Intervention de Mounir Mahjoubi

Réunion du 25 octobre 2017 à 14h30
Intelligence artificielle enjeux économiques et cadres légaux — Débat interactif

Mounir Mahjoubi :

Vous avez, monsieur le sénateur, évoqué un élément essentiel, le deep learning. Selon cette méthode mathématique, l’ordinateur et l’humain qui le programme ne savent pas à l’avance ce que la machine va trouver ni de quelle manière elle va créer les mécanismes lui permettant de comprendre.

L’ordinateur se comporte alors comme le cerveau d’un enfant : il va lui-même créer des liens symboliques entre les images et les données et tirer des conséquences entre les uns et les autres – par exemple, ces images me permettent de définir ce qu’est la couleur rouge, puis de comprendre in fine comment parvenir à ce type d’objets.

Toutefois, ce réseau, cette capacité à comprendre, cette intelligence artificielle que l’ordinateur va lui-même créer n’ont pas été codés « en dur », contrairement à un algorithme simple. Si la loi exigeait de rendre transparent un tel algorithme, il suffirait de dévoiler le code ayant permis de le construire. On sait quelles sont les données, quelles sont les règles, comment sont traitées les données et quelle est la sortie.

En revanche, si on demande de rendre transparent un algorithme de deep learning, on ne verra rien, ou peu de chose. En revanche, comme vous l’avez rappelé, on peut connaître les données qui ont été enseignées à l’ordinateur. L’un des grands dangers, c’est effectivement le biais. Si je communique l’intégralité des données de Twitter à un algorithme de ce type, et qu’ensuite je lui enseigne des concepts autour des personnes, des femmes, de l’homophobie ou de la haine, la machine va croire qu’il s’agit de sa nouvelle réalité, étant donné qu’il utilise les données d’un réseau dans lequel la parole haineuse ou biaisée est particulièrement surreprésentée.

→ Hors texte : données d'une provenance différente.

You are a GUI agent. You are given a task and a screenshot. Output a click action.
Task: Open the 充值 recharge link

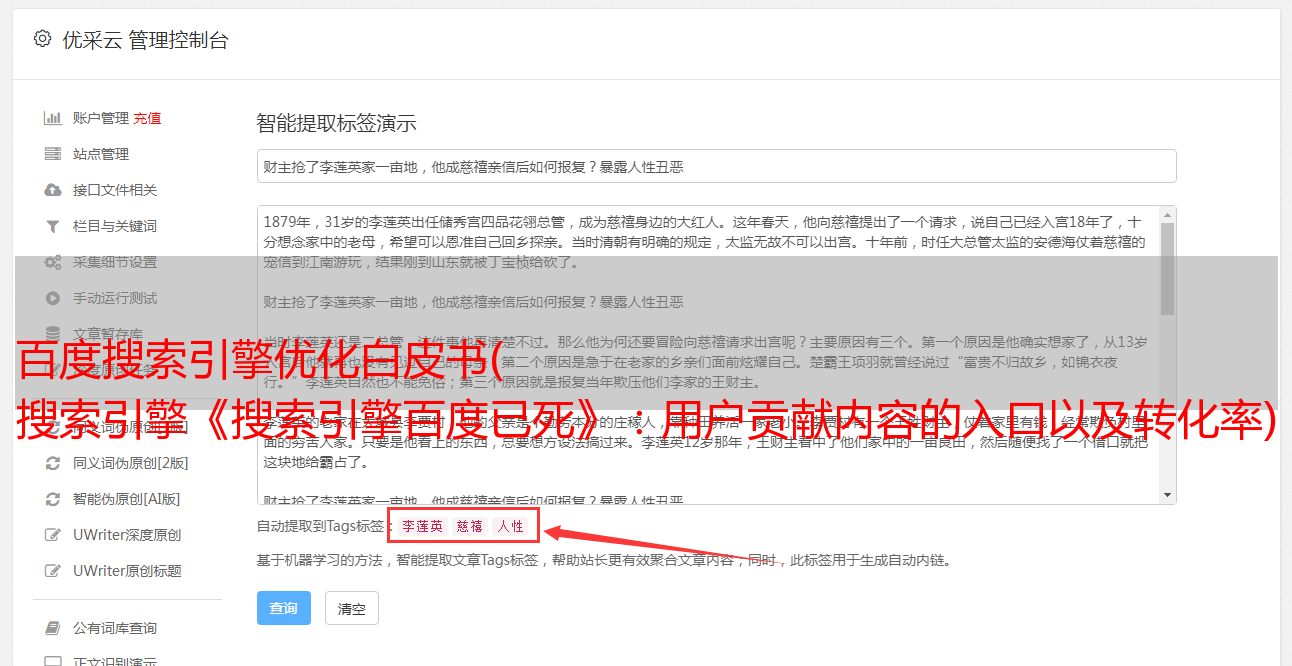tap(147, 118)
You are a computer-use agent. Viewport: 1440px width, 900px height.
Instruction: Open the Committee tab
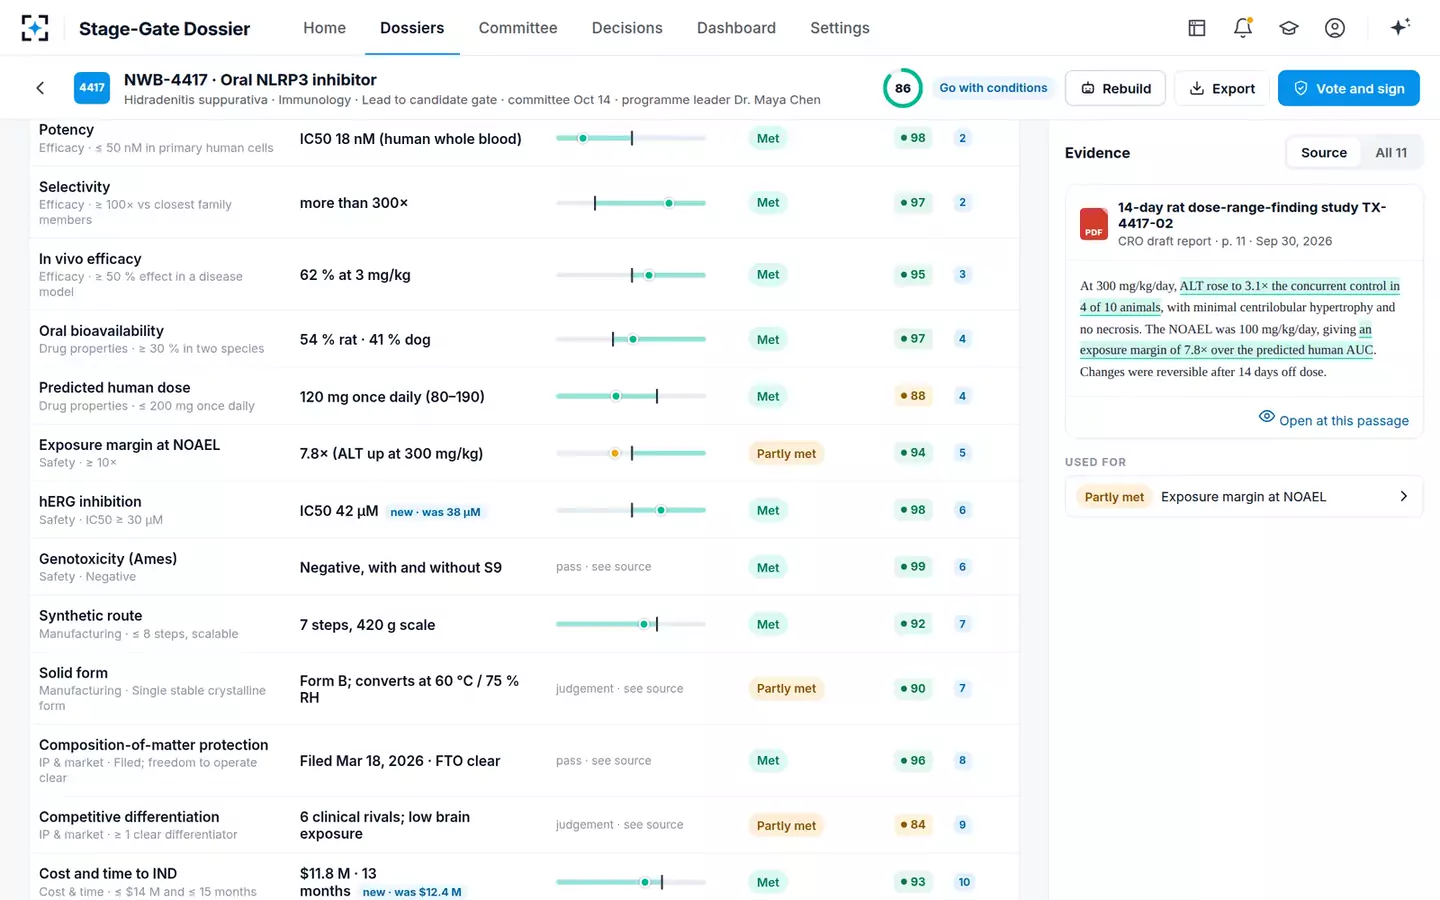coord(518,28)
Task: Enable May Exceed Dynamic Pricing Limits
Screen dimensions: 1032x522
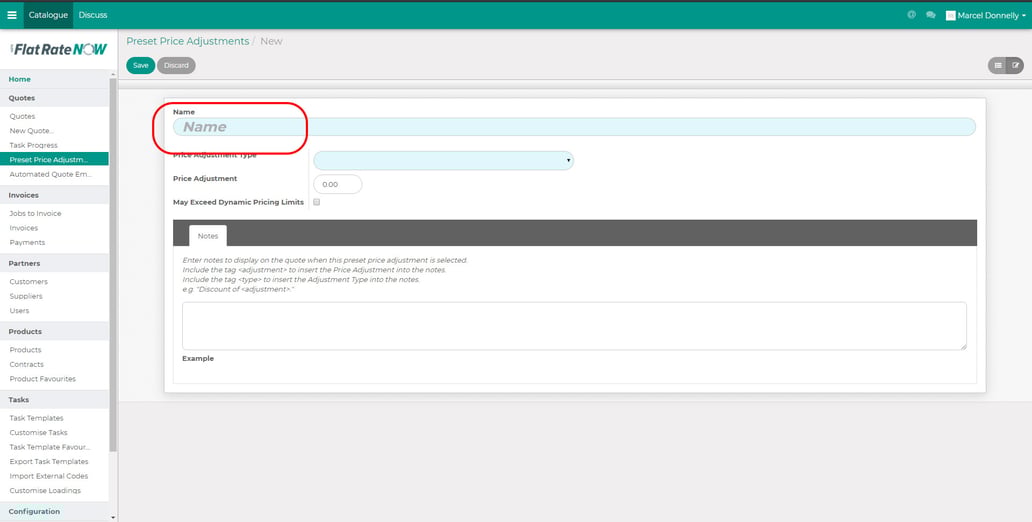Action: 317,202
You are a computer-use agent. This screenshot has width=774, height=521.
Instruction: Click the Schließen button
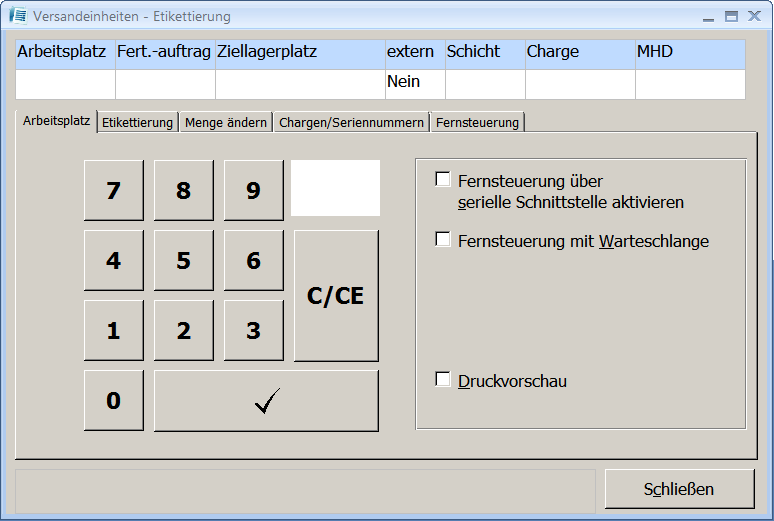tap(679, 489)
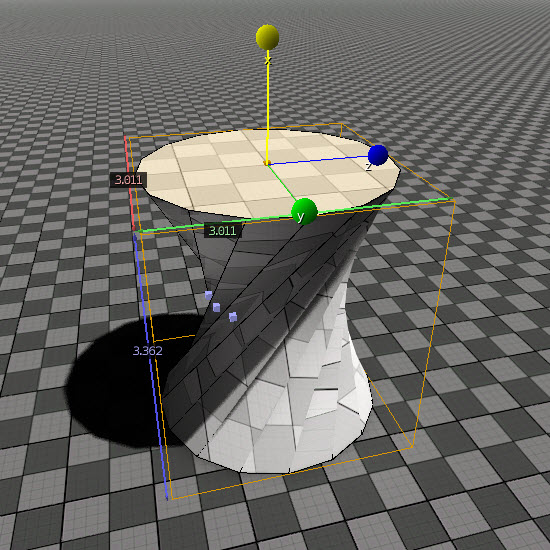The height and width of the screenshot is (550, 550).
Task: Click bottom front corner of orange bounding box
Action: point(173,499)
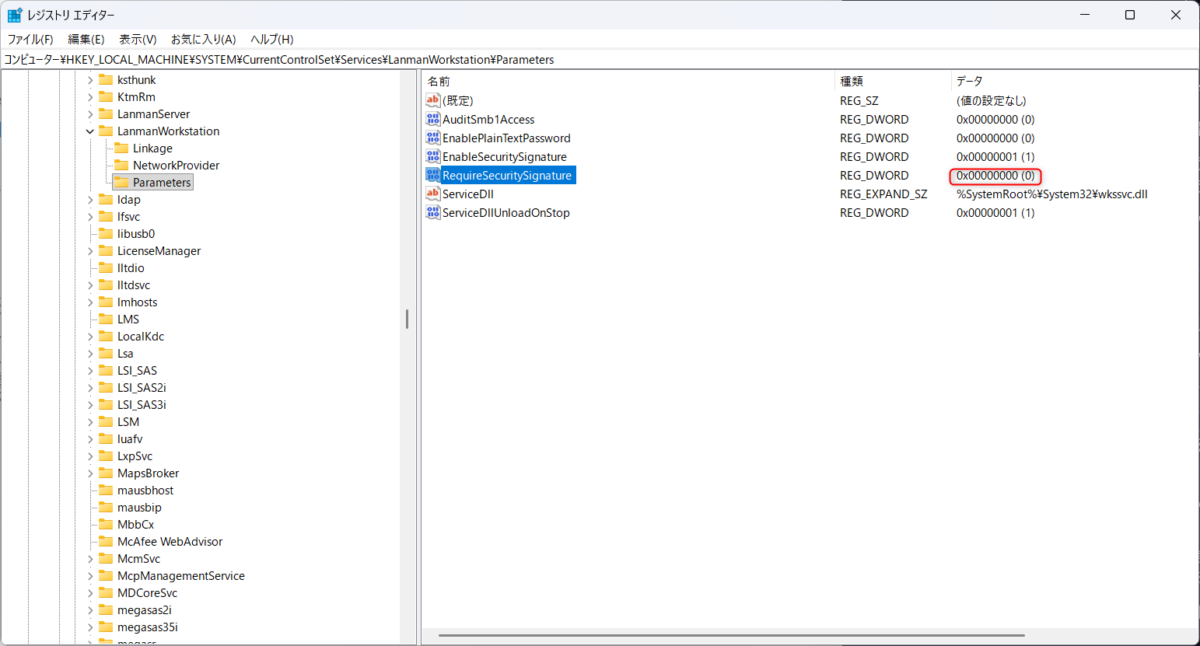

Lorsque j’étais président du Conseil national du numérique, j’ai participé à une mission lancée par la précédente secrétaire d'État au numérique auprès de l’INRIA sur la transparence et la loyauté des plateformes et des algorithmes. Cette mission a débouché sur le dispositif TransAlgo, piloté par l’INRIA, qui propose des méthodes mathématiques et informatiques pour tester la loyauté des algorithmes sans avoir à examiner en détail l’intérieur du programme. On projette des données d’un côté, on regarde ce qui sort de l’autre, on le fait régulièrement dans le temps, on crée d’autres algorithmes qui absorbent les données entrantes et sortantes et on formule des hypothèses.

Si on souhaite exercer une surveillance politique de ces nouveaux algorithmes, il va falloir que l’on se dote de la capacité technologique et technique d’y parvenir.

La mission de l’INRIA constituait une première. Mais pour être de bons régulateurs dans les dix ans à venir, il va falloir être de sacrés bons techniciens et chercheurs. Il faudra donc que nous soyons tous, collectivement, élus, membres du gouvernement ou de l’administration, encore plus compétents.

En conclusion, nous devons nous mobiliser massivement autour de ces compétences. Nous devons amener les Français, dès leur plus jeune âge, à se poser la question de ces technologies, parce que nous n’avons rien à subir et que c’est nous qui devons décider de l’avenir de ces technologies.

Je vous donne rendez-vous dès le mois de janvier ou de février : l’État verbalisera une stratégie nationale autour de l’intelligence artificielle. Cédric Villani nous remettra ses recommandations. Nous pourrons nous appuyer aussi sur le rapport de Claude de Ganay et de Dominique Gillot et sur celui de la mission « France IA ».

Cette stratégie nationale sera ensuite présentée aux assemblées et je serais heureux de venir en débattre avec vous dans quelques mois.